What anomaly it documents

  • Predictor: abnormal capital investment (CI), a firm's current capex relative to its own recent trend.
  • Direction: negative — high-CI firms underperform low-CI firms.
  • Shape: monotone across CI-sorted portfolios; a low-minus-high (CI-spread) zero-cost portfolio earns positive returns.
  • A close cousin of the asset-growth (Cooper-Gulen-Schill) and accruals (Sloan) anomalies.

  • How to construct it

  • Signal: CI_{t-1} = CE_{t-1} / [(CE_{t-2} + CE_{t-3} + CE_{t-4})/3] − 1, where CE = capital expenditures (Compustat item 128) scaled by sales. CI = 0 means current investment equals the prior-3-year average; CI > 0 means above-trend ("high investor").

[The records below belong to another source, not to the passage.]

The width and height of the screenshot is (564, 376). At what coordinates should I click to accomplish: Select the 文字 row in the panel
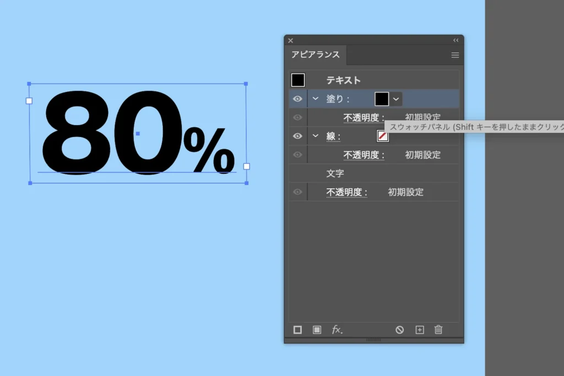click(x=335, y=173)

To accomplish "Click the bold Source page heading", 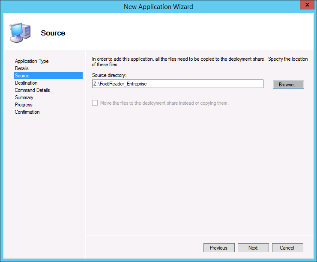I will (53, 33).

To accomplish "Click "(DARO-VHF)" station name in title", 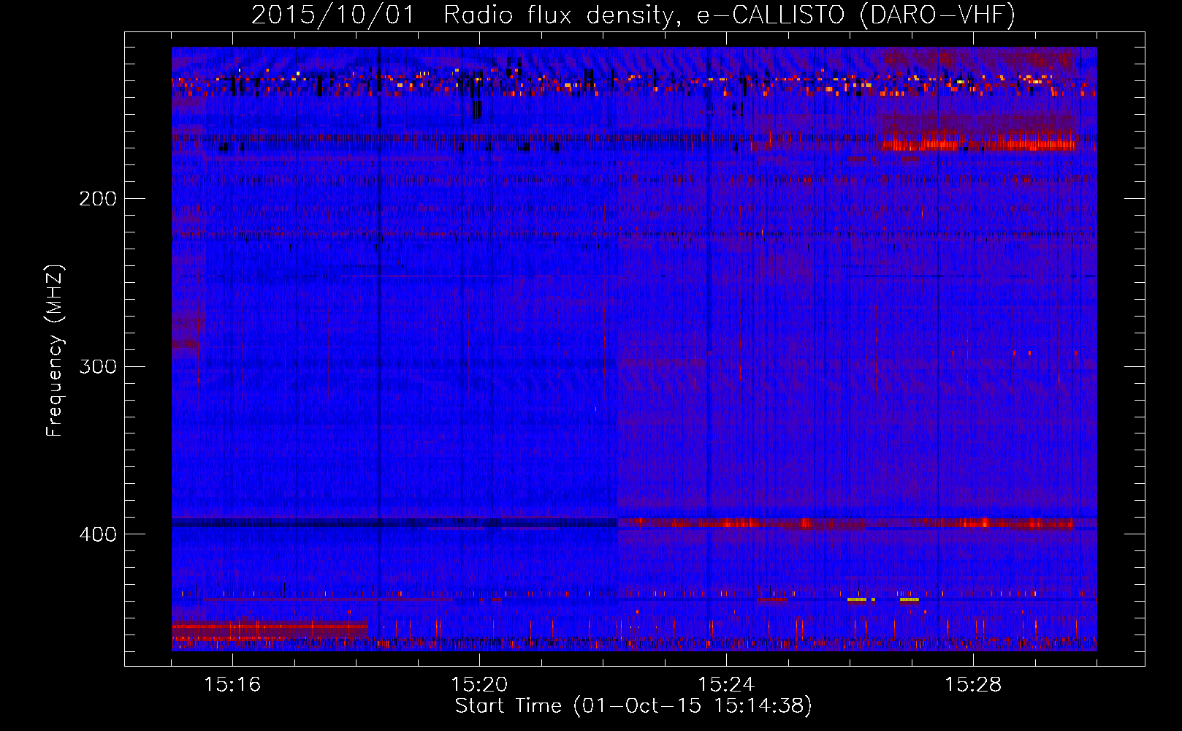I will (x=937, y=15).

Sales is the deflator (benchmark assumed to grow with sales).
  • Form CI portfolios in formation year t and match returns from July of year t to June of year t+1 against CI_{t-1}.
  • Interact with managerial-discretion proxies: free cash flow (high CF) and leverage (low debt/assets).
  • Robustness measures include CE_{t-1} − (CE_{t-2}+CE_{t-3}+CE_{t-4})/3, CE_{t-1} alone, and a five-year benchmark.

  • Evidence and replication

  • Sample: Compustat financial data 1969–1995; return test period July 1973–June 1996.
  • The low-minus-high CI-spread mean excess return is 0.168%/month (t = 2.91), ≈ 2.02%/year; positive in 15 of 17 years (test statistic 4.75, rejects the null).
  • Characteristic-benchmark-adjusted: low-CI firms beat high-CI firms by 0.192%/month (t = 3.25), ≈ 2.3%/year; risk-adjusted (factor-model) alpha ≈ 0.208%/month (t = 3.34), ≈ 2.50%/year.
  • The effect concentrates among high-cash-flow firms (CI-spread 0.227%/mo vs 0.078% for low CF) and low-debt firms (0.225%/mo, significant) — those most able to over-invest without discipline.
  • It is significant only in periods with fewer hostile takeovers (0.312%/month, t = 4.42 in non-hostile-takeover years vs 0.192% all years), supporting the agency interpretation.

  • Why it might work

  • Agency / over-investment (empire building): managers expand beyond value-maximizing levels (Jensen 1986) and oversell prospects when raising capital; the market underreacts and later corrects.
  • q-theory / risk-based: firms invest more when discount rates (expected returns) are low, mechanically lowering future returns.

  • Limitations and risks

  • Overlaps with asset growth and accruals; isolating the pure capex channel is difficult.
  • Accounting-based and annual (June rebalance); transaction costs, data timing, and small spreads (~0.2%/month) matter for implementation.
  • The takeover-period dependence suggests the premium can vary with the corporate-governance regime.

  • Key references

  • Titman, S., Wei, K. C. & Xie, F. (2004) — Capital Investments and Stock Returns — JFQA
  • Cooper, M., Gulen, H. & Schill, M. (2008) — Asset Growth and the Cross-Section of Stock Returns — Journal of Finance
  • Sloan, R. (1996) — Do Stock Prices Fully Reflect Information in Accruals and Cash Flows about Future Earnings? — The Accounting Review



  • Provenance: verified/generated from the paper's full text.